This is The Convex Mirror, by George Lambert. It depicts a group of friends living together in a cottage in Surrey, in England. They’re in a low-beamed living room. Lambert has composed the scene as though they’re reflected through a convex mirror image, disturbed and distorted.
In 1916, Lambert and his wife were staying in the village of Cranleigh, as his son, Constant, was seriously ill with osteomyelitis while he was a student at Christ Hospital School. To pass the time, and to prevent brooding over his son, Lambert painted this work, depicting a room in the cottage. He has worked his own self-portrait into the scene. He looks out of the image in the foreground. His hand seems disembodied. His wife, Amy, is dressed in blue and she stands in the centre of the room. This is a slight air of distortion, possibly also claustrophobia, with the low-ceilinged room and an atmosphere of foreboding and anxiety. Lambert has captured some of his sadness at the recent death of Mrs Halford, who had owned the cottage and had also acted as a grandmother to his children, and I kind of wonder if the empty rocking chair there is suggesting also the passing of Mrs Halford. There is also his anxiety over his son’s illness, but perhaps also a greater unease and apprehension created by the First World War, which had been going for about two years at this point.

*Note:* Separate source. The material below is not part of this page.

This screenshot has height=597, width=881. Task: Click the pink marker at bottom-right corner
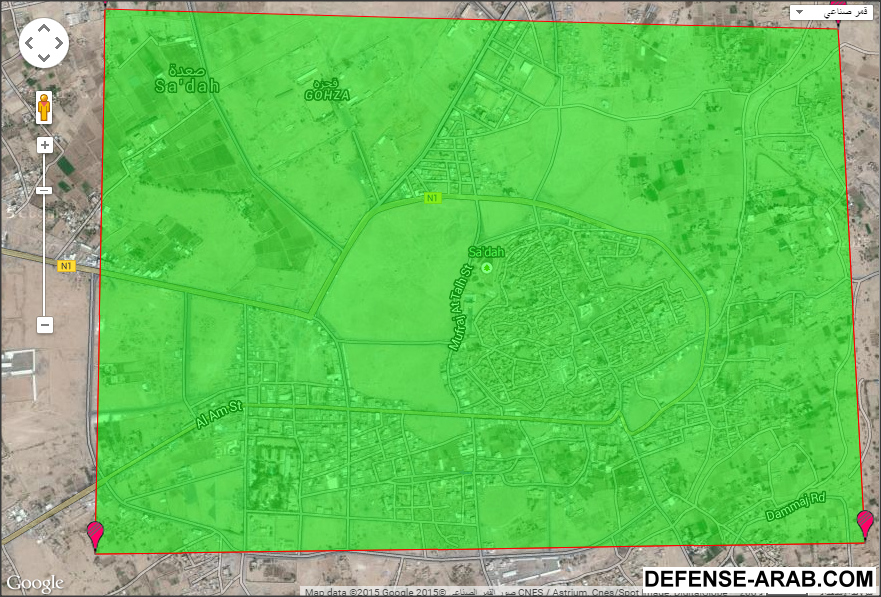[865, 521]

A year later, Lambert entered the world of the military, accepting the Australian Government’s offer to be one of Australia’s first official war artists. He was attached as an honorary lieutenant to the Australian Imperial Force, the AIF, who were then fighting Turkish forces in the Middle East. He left London on 25th December 1917, and went on to produce many sketches of servicemen, and horse and camel studies. Many of these preliminary sketches and his personal papers from this war period are held in the library’s collections and his final, large, completed works, depicting famous battle scenes from the war, are held in the Australian War Memorial.